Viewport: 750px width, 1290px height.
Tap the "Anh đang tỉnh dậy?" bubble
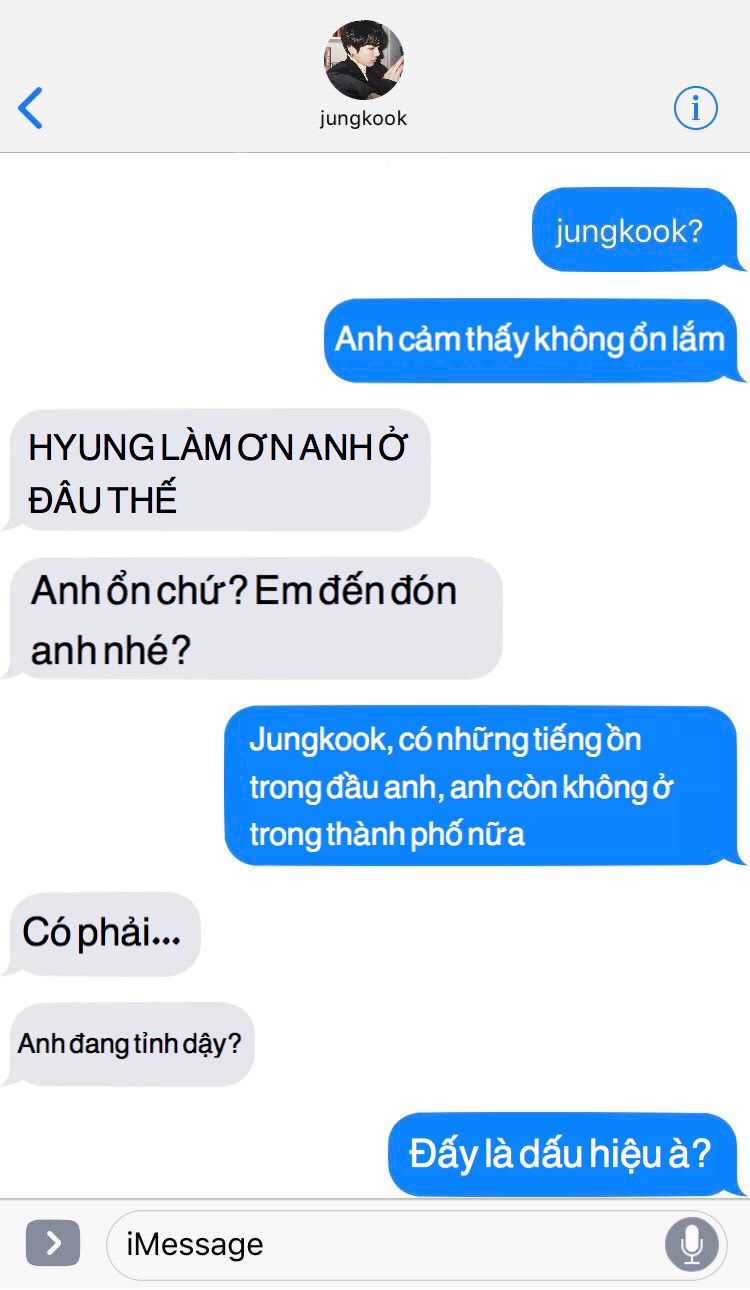[x=129, y=1044]

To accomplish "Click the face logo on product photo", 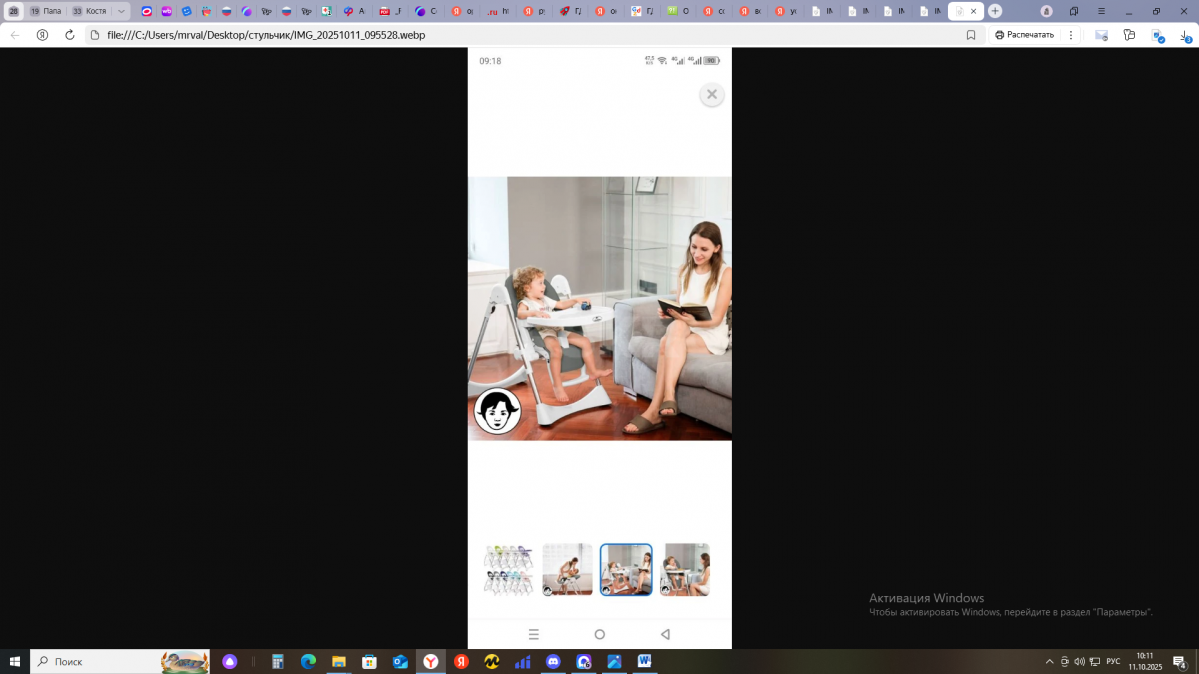I will click(x=497, y=411).
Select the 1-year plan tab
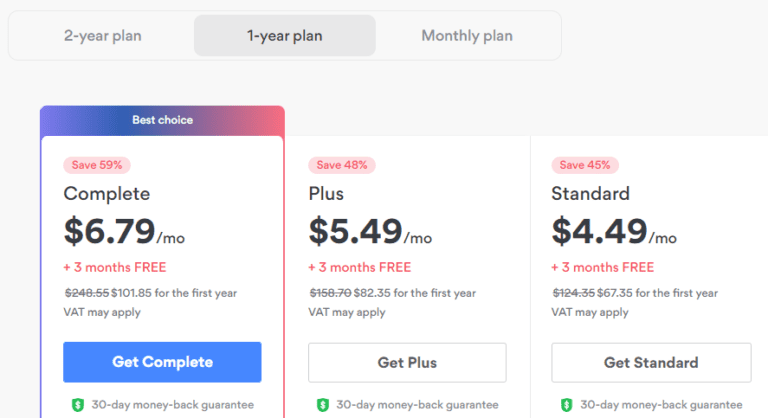Viewport: 768px width, 418px height. click(285, 36)
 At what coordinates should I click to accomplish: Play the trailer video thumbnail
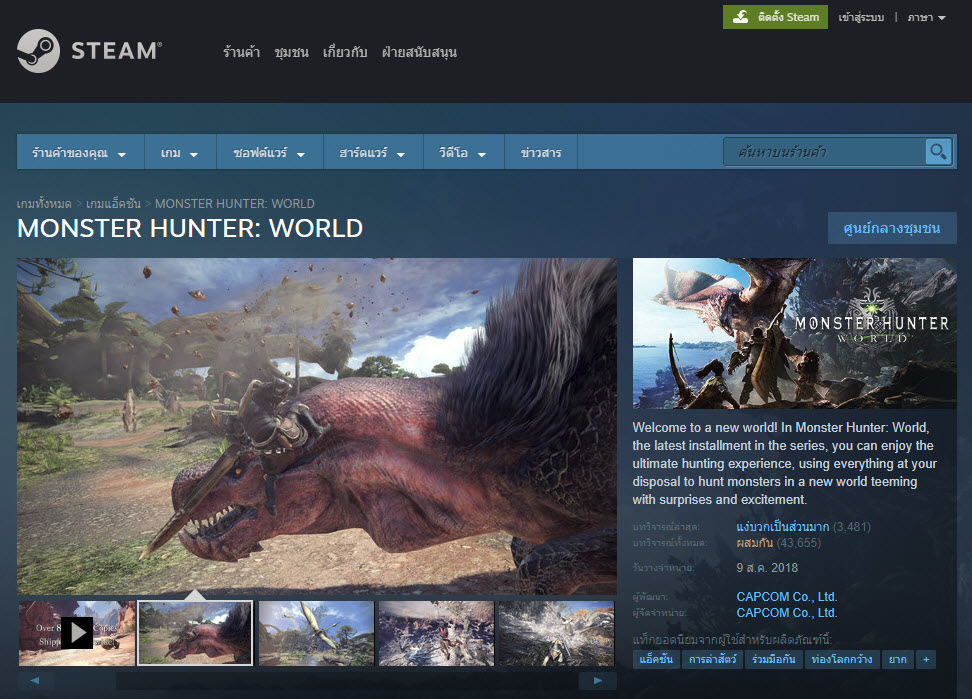tap(77, 632)
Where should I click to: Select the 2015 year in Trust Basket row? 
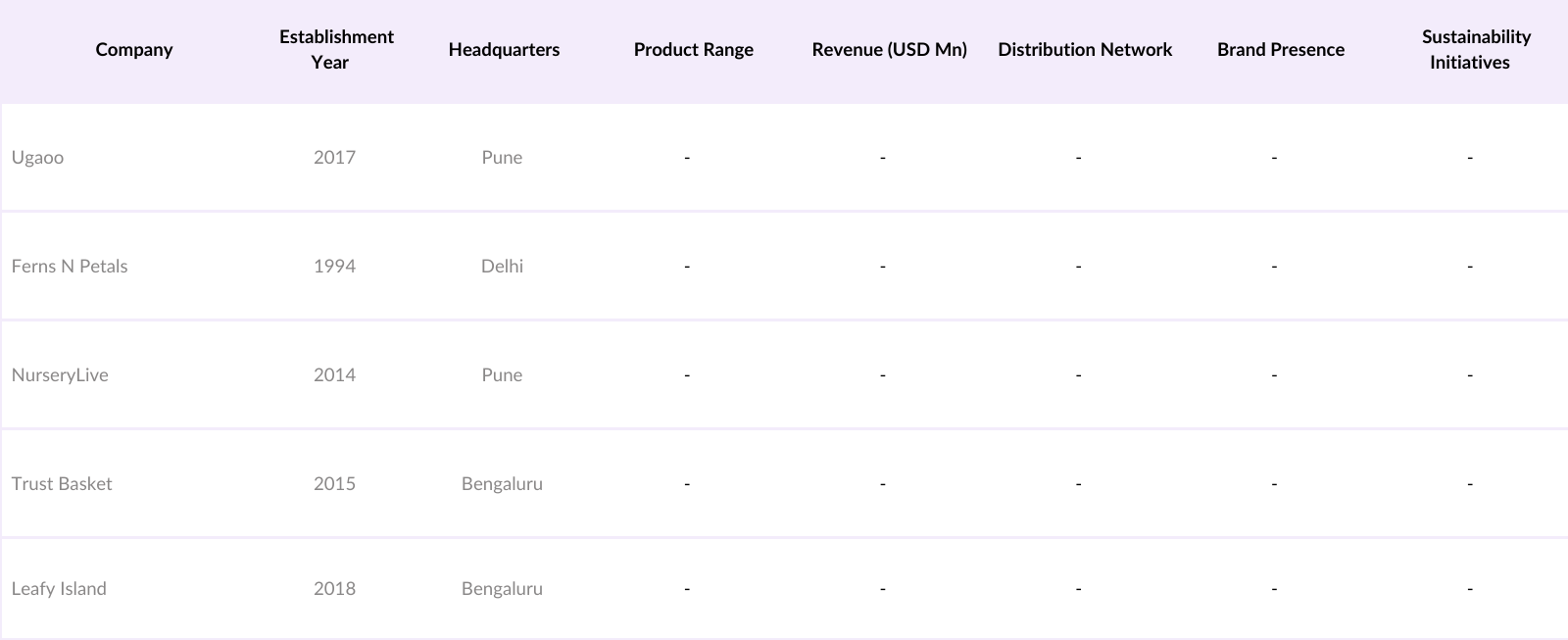pos(334,484)
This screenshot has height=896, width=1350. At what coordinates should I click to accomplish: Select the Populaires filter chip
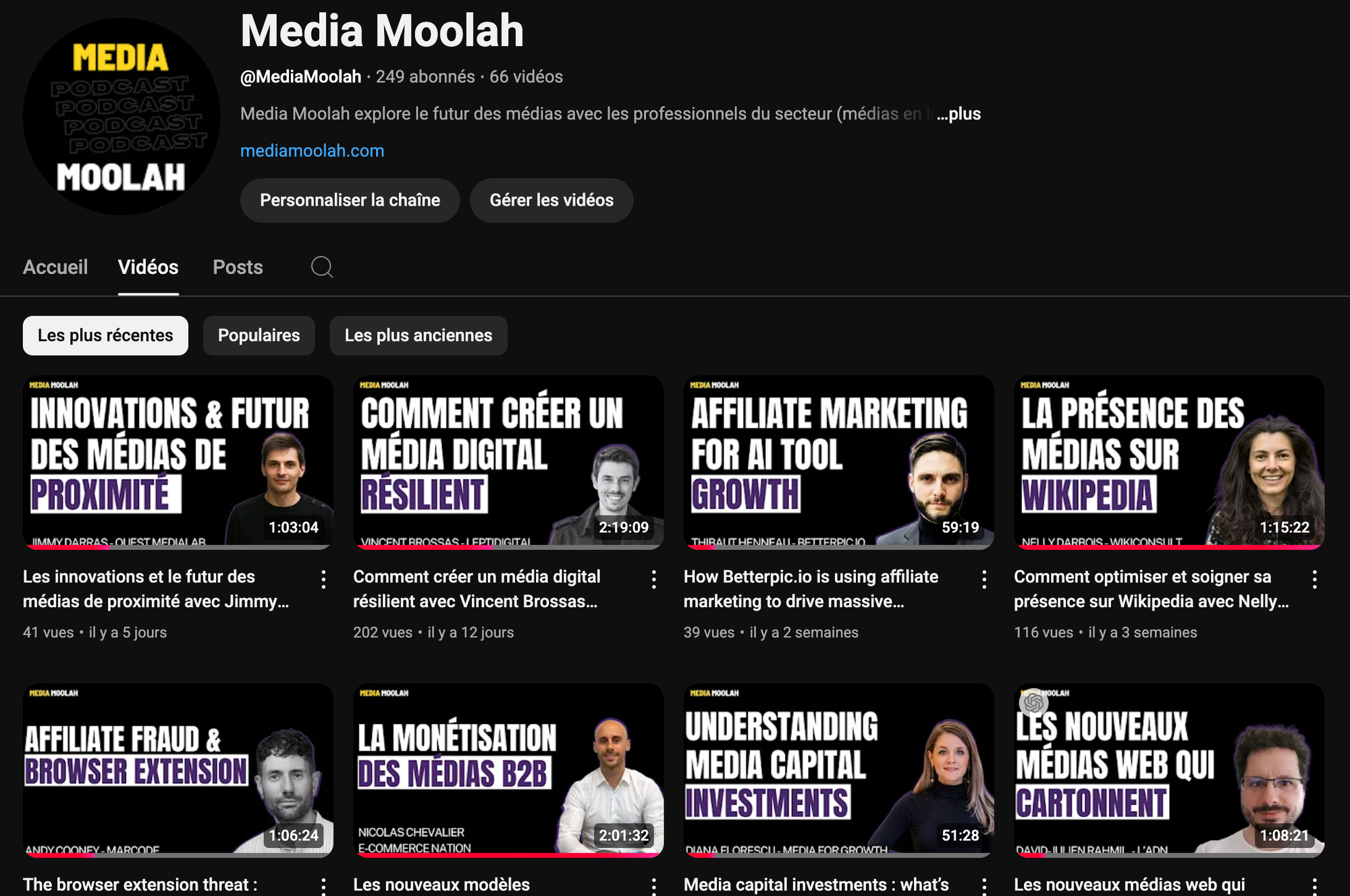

_ _ _ _

> _Problem to solve_:
Exact text is required for the lines from the one with "At what coordinates should I click to accomplish: Play" through the last line of the entries, both included. Omit pictures.

> _Completed exercise_:
 At what coordinates should I click to accomplish: Play the trailer video thumbnail
tap(77, 632)
Where should I click to: Select the 2015 year in Trust Basket row? 
pos(334,484)
This screenshot has height=896, width=1350. At what coordinates should I click to accomplish: Select the Populaires filter chip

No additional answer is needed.